A Pocket Guide to Whitstable, Kent

Home of the famed Whitstable Oyster Festival and Wheeler’s Oyster Bar, this coastal Kent town is one that loves its seafood. Fuelled up, we’re leading you to Whitstable’s best self-catering cottages via independent shops, old-world pubs, an unassuming Michelin-starred restaurant and golden-hour walks along the shingle beach.

The Kentish Riviera is splattered with seaside towns that have ridden the waves of boom and bust. In recent years destinations such as Margate, Deal and Folkestone have undergone a new ripple of revival as city types have washed up on their shores.
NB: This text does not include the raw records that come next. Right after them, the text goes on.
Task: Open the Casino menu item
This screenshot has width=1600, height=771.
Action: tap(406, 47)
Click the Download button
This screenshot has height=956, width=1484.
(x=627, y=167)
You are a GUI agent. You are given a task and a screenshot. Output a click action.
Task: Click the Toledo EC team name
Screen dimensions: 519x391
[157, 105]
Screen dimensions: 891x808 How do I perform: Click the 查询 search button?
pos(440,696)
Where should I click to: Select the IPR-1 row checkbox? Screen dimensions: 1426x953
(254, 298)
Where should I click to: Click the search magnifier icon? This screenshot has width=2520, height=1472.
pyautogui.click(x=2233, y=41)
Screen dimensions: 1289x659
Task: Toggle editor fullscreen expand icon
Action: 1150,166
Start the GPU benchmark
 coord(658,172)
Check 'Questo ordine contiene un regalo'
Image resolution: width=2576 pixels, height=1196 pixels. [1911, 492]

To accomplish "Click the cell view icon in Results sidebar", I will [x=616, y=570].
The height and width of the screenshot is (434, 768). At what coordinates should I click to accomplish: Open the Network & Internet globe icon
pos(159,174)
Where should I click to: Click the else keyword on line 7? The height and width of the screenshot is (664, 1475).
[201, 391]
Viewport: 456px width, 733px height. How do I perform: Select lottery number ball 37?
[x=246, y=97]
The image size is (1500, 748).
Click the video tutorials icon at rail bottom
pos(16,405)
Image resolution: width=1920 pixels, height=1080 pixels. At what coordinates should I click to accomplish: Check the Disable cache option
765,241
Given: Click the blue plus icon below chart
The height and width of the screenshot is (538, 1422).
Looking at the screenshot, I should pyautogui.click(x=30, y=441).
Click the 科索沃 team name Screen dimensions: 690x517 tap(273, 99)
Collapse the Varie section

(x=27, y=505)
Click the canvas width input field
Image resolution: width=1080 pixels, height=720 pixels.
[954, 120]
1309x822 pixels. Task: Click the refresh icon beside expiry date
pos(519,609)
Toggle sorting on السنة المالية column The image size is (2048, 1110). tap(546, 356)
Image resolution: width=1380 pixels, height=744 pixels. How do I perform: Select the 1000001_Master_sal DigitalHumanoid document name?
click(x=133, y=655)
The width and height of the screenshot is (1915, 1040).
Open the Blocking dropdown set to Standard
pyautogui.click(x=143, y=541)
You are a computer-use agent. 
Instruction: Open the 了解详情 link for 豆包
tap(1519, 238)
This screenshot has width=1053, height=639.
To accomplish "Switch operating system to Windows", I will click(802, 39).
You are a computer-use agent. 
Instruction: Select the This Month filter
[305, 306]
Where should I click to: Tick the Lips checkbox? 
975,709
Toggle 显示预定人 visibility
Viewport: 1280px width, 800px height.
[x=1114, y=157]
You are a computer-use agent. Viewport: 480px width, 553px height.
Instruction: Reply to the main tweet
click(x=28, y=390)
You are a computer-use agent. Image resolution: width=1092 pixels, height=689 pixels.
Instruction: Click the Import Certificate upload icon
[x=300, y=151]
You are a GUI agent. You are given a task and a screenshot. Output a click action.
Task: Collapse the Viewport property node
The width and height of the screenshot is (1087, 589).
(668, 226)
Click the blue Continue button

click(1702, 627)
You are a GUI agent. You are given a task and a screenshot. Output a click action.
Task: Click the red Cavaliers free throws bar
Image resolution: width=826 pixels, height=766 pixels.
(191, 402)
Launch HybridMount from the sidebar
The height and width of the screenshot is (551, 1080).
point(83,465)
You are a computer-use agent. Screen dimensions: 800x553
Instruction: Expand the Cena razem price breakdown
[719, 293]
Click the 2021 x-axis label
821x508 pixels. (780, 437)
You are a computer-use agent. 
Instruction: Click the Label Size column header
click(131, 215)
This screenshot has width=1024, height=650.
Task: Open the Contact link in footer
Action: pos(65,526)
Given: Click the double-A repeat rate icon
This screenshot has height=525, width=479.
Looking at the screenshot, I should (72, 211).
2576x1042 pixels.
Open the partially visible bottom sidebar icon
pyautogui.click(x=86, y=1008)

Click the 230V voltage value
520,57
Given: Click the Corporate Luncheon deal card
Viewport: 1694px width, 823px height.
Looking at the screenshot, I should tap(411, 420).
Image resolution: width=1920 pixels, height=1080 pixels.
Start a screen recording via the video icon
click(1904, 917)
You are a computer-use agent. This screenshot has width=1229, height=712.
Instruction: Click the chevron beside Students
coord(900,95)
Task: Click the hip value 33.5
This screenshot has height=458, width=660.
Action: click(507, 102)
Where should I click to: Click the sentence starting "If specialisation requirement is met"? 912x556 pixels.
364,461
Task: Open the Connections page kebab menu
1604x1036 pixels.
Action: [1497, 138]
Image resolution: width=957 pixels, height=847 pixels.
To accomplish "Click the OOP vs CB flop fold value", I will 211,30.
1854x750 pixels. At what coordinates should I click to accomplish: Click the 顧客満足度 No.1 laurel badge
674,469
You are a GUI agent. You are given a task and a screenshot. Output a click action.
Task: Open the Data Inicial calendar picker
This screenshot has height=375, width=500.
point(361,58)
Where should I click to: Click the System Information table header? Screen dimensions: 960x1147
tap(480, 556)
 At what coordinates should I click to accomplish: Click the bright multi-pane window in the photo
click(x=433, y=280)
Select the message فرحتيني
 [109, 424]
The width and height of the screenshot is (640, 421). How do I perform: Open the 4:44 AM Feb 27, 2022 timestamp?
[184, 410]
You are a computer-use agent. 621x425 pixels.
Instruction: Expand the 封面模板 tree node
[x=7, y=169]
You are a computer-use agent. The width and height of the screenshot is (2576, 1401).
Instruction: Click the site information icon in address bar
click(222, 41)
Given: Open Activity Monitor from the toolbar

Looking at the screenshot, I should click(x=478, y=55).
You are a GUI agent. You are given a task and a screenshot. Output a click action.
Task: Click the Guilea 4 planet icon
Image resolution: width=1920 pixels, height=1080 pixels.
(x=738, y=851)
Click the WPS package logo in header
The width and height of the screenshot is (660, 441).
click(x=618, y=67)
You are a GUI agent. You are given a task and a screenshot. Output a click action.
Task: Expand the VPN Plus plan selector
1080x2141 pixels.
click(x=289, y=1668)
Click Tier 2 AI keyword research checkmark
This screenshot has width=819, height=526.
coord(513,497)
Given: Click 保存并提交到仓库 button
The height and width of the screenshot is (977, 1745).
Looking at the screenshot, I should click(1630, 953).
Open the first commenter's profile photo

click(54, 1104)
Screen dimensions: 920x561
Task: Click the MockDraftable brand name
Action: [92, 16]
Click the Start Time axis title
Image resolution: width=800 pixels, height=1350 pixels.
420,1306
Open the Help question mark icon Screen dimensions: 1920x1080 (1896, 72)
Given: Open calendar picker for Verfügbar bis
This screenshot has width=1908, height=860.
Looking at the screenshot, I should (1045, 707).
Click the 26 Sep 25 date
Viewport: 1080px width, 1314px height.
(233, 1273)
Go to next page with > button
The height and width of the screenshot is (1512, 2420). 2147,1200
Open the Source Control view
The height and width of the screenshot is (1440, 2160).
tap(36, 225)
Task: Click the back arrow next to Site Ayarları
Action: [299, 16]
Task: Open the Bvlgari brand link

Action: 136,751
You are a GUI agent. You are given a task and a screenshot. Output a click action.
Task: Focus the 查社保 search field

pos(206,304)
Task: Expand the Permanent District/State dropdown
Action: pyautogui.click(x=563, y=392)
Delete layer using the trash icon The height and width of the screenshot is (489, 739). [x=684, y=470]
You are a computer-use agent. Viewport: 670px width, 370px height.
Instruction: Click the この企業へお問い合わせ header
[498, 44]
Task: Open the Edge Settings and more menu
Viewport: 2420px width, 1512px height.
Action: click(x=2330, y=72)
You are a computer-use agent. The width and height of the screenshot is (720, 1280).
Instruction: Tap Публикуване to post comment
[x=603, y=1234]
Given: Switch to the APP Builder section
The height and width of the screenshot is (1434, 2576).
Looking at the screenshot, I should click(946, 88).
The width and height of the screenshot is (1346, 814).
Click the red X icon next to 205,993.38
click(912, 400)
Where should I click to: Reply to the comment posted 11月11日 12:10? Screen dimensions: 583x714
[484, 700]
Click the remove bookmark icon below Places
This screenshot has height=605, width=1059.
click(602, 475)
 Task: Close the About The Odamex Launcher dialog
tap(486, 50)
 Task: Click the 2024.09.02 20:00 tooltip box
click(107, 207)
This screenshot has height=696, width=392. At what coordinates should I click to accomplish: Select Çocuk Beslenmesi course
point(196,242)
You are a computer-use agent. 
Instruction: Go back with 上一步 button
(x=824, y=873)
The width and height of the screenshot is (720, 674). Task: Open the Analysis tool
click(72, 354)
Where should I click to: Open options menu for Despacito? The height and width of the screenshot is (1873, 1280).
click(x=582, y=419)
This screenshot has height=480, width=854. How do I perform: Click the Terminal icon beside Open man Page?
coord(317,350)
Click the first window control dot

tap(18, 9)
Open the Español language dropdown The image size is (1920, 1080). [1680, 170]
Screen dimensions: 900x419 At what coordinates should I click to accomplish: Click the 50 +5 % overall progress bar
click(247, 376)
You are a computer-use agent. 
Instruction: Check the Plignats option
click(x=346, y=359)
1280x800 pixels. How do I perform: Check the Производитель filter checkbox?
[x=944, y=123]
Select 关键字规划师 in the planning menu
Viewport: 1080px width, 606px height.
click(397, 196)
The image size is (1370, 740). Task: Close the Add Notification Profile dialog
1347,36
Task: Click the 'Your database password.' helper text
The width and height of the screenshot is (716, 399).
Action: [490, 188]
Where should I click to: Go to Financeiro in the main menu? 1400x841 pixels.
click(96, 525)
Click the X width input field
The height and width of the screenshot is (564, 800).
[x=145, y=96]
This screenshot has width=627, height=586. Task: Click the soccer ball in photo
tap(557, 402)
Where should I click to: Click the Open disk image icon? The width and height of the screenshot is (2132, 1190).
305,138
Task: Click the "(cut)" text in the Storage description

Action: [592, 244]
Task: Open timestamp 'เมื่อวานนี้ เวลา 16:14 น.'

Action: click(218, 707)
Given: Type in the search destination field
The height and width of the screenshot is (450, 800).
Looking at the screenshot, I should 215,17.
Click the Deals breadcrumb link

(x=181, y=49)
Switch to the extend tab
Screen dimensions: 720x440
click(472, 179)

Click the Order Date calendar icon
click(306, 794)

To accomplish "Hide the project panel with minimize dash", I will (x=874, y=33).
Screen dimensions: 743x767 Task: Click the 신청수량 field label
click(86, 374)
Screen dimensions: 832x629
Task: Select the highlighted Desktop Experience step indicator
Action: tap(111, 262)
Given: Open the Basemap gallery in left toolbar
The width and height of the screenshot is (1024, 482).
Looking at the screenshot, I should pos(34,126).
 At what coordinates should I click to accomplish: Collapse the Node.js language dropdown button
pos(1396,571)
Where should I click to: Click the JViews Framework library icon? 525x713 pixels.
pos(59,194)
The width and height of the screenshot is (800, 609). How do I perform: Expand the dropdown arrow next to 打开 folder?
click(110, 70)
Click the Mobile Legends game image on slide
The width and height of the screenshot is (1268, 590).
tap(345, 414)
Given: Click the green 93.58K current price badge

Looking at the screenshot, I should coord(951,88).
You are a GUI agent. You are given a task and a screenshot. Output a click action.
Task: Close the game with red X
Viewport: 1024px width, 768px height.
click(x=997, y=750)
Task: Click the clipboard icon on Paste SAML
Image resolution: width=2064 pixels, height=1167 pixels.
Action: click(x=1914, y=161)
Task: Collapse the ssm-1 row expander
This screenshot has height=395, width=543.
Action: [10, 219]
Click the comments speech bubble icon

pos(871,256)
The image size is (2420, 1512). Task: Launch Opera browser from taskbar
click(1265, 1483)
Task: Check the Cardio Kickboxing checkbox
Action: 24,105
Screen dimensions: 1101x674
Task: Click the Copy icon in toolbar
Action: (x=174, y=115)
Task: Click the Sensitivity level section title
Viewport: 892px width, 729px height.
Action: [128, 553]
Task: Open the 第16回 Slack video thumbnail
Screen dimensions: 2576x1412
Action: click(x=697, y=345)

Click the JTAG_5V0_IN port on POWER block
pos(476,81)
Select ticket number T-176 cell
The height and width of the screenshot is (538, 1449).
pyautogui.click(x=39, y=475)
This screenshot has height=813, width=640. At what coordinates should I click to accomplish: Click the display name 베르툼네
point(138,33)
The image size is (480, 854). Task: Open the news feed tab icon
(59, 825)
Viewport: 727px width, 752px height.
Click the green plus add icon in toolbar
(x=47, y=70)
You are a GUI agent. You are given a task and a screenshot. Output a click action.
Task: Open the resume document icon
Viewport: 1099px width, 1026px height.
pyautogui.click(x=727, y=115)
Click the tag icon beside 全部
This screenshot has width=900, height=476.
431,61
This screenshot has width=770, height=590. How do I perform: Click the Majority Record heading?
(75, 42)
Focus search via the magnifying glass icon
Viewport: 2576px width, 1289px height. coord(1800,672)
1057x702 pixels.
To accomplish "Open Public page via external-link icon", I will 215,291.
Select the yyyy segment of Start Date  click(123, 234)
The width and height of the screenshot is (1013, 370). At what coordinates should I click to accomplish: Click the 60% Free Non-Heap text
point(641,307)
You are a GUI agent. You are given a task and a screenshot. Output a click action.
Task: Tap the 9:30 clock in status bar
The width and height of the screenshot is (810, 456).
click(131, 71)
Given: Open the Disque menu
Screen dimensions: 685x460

What we love about Whitstable is that, between its third-wave cafés, indie shops peddling sustainable crafts, industrial-luxe accommodation and smattering of Banksy-style street art, it retains that same charming coastal character that first drew holidaymakers here in the mid-18th century.

Indeed, people have been chugging oysters in Whitstable since Roman times - and that doesn't look likely to change soon. This is a town that knows how to eat well. Beyond the pretty pink Wheeler's Oyster Bar, you'll find some of Kent's best restaurants, including the Michelin-starred Sportsman and chippies that have been local favourites since the 50s.

Yet when you've finished gorging on Kent's bounty, walks along the Tankerton Slopes or the wilder West Beach at golden hour are the perfect salve for city stresses - and it's this that makes Whitsable the perfect spot for a long-weekend break. It's a mere 90-minute drive from London (just 20 from nearby Canterbury) or an hour and 20 by train.

We've stomped across the shingle, knocked back pints in The Neppy and bedded down in Whitstable's most quaint coastal cottages to find the best places for you to soak up this seaside town. As locals say: keep clam and eat oysters.


The Old Grain Store

This converted 19th-century warehouse wouldn’t look out of place in a glossy interior-design magazine. Across two storeys you’ll find bevelled mirrors propped against whitewashed brickwork, retro arcade games, reclaimed gymnasium floorboards and mid-century furniture illuminated by strung-up Edison bulbs. There are plenty of modern comforts too, with an open-plan kitchen-reception (vintage crockery, of course) and two spacious double bedrooms, plus two extra beds if needed. The raw-wood dining table seats 10, so make the short walk from here to Whitstable Fish Market to reel in the catch of the day for supper.


22 Norfolk Street CT4 4HB


Tides Cottage

Perched on the seafront, this small but characterful cottage embodies everything we love about coastal living, minus the kitsch. Sleeping up to six people, it’s all soft linens, salvaged materials, curtained reading nooks, open fires and soul-stirring views across the shingle. Better yet, the owners’ hut on the wild West Beach is available for hire too. With this as your base, days spent swimming and paddleboarding are best ended with toasted marshmallows around the firepit. Note that there’s no direct road access to the cottage, but any hassle unloading the car is remedied by sweet seclusion.


Address available upon booking


The Front Rooms

The Front Rooms is a name that’s been whispered among Londoners who regularly wash up on the Kentish Riviera. An ode to all things whitewashed, this Victorian townhouse turned three-bedroom B&B is run by a former art-gallery owner and interiors stylist – and it shows. Flecked with photography, sculpture and contemporary art, it’s a tranquil base for city dwellers in need of a wind-down between brooding beach walks and chugging oysters. Breakfast is served to your room each morning.


9 Tower Parade CT5 2BJ


The Boathouse

The family-run Hotel Continental is one of the grand dames of Whitstable’s seafront, but it’s its self-catering sister properties that have really piqued our interest. Choose from one of 12 150-year-old converted Fisherman’s Huts that line the boardwalk (and sleep as many as four adults and two children) or, our favourite, The Boathouse. Set between Harbour Street and the beach, it’s split into three properties that can be booked individually or together by groups. Find us stewing in the freestanding bathtub looking out across the estuary.


Sea Wall CT5 1BX

This image is on holiday


The Lighthouse

Stay away from the fray in this New England-style clapboard house set on a cliff in Herne Bay, an hour’s walk (or 15-minute drive) east. This is among Kent’s most romantic and lesser-trodden stretches of coast, framed by deserted beaches and a 90-acre nature reserve. An earthy-blue set-up complements expansive sea vistas (the octagonal living room and viewing tower are the best spots for wave-watching), while there’s also a smart modern kitchen, arts-and-crafts room and, outside, a cliffside garden and heated pool. Sleeps eight.